Supplied data below:
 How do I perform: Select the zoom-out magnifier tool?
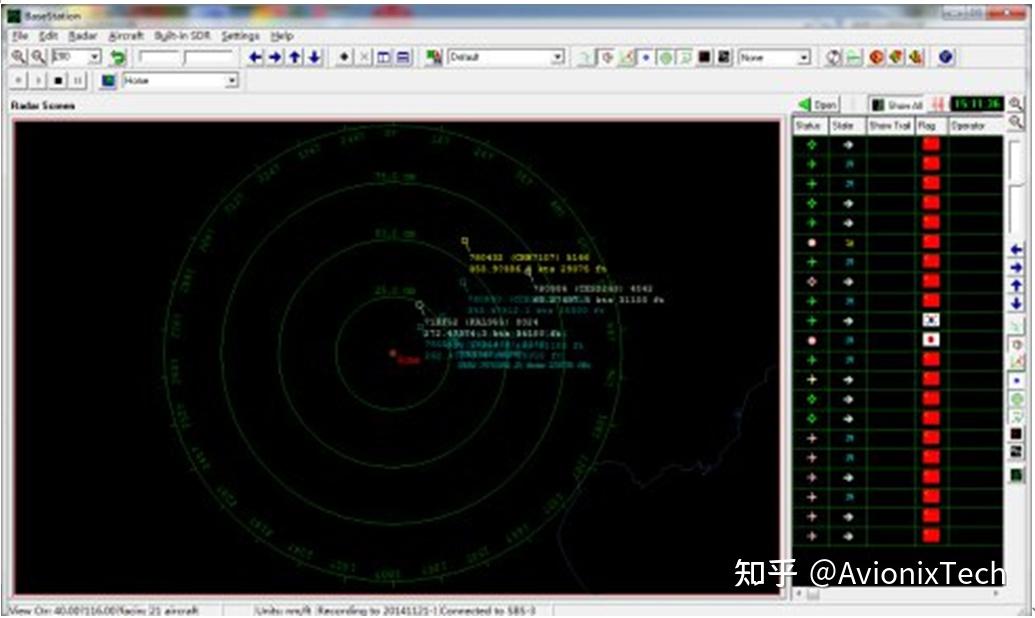click(37, 56)
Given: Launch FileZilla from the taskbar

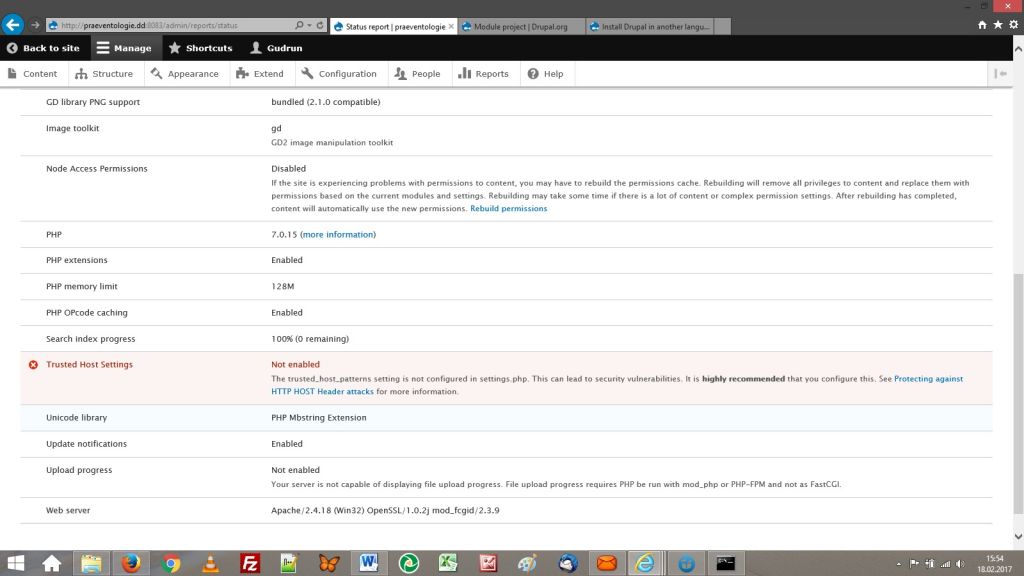Looking at the screenshot, I should click(250, 563).

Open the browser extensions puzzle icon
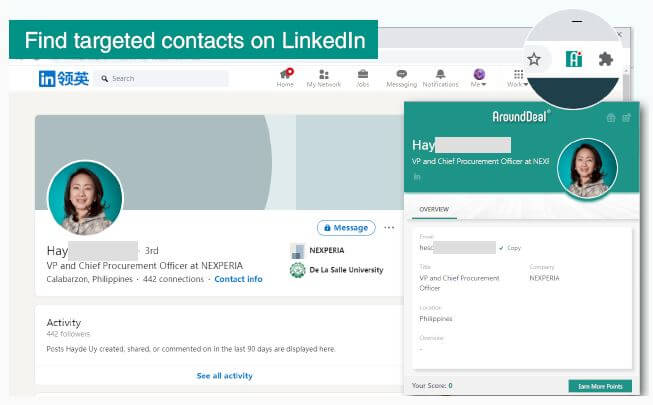[x=606, y=59]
End of Supplied data.
- Problem description: All of the entries above should be retyped exactly, with the pictures left out.

- Expected answer:
 How do I perform: Select the zoom-out magnifier tool?
click(37, 56)
Given: Launch FileZilla from the taskbar

Looking at the screenshot, I should click(250, 563).

Open the browser extensions puzzle icon
[x=606, y=59]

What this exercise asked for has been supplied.